▶ **Task objective**
Nothing but the line with "Task: Open the Windows Start menu" and the lines after it, through the end of the records below, is to be repeated, exactly as it is.

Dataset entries
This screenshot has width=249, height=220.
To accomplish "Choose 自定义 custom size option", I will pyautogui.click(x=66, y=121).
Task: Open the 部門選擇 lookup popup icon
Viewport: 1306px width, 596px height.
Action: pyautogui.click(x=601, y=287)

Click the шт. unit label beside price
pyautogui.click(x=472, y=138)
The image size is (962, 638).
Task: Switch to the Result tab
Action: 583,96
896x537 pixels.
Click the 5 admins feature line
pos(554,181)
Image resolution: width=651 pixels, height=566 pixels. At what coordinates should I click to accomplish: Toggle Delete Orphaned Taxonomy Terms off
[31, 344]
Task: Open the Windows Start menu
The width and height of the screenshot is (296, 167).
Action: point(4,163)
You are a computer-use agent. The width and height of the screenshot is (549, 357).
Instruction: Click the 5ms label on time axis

▶ **Response box**
Task: Open the Windows Start menu
The width and height of the screenshot is (296, 167).
Action: point(4,163)
You are a computer-use agent. The width and height of the screenshot is (549, 357).
Instruction: Click the 5ms label on time axis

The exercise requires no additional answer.